* **Task to carry out**:
From the line that contains "Given: Click the" through the line that contains "This screenshot has width=868, height=339.", output every line of the listing below exactly and leave out all the rest.

Information shown Start Marker

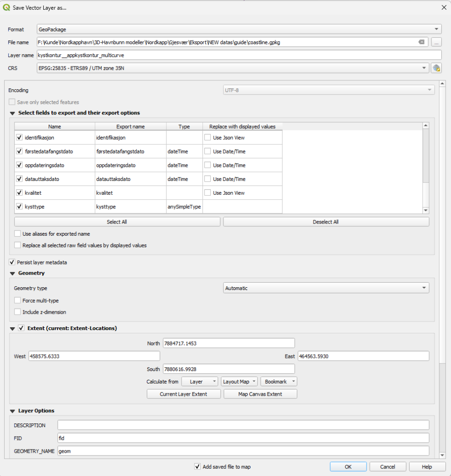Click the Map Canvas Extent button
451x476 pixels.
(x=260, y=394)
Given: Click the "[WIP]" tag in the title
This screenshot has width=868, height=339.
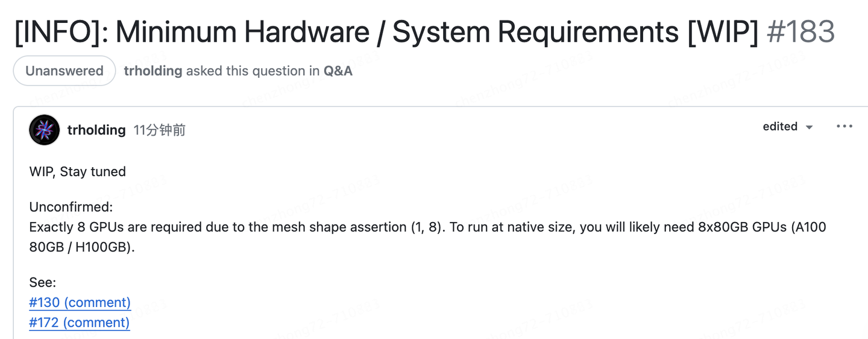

Information shown End Marker
Information shown Start Marker

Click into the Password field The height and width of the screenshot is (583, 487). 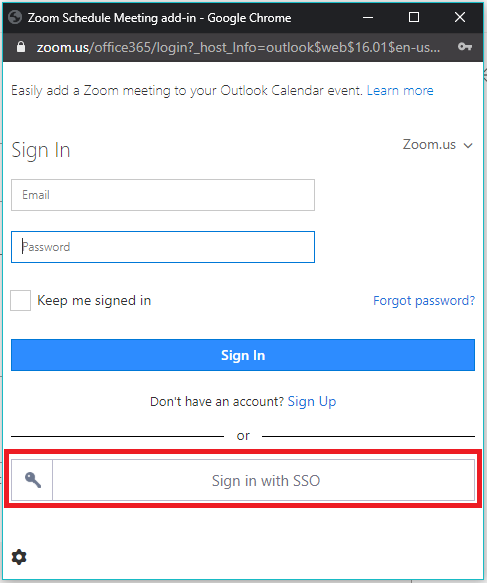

Information shown End Marker

* **Written answer**:
Given: Click the "[WIP]" tag in the title
This screenshot has width=868, height=339.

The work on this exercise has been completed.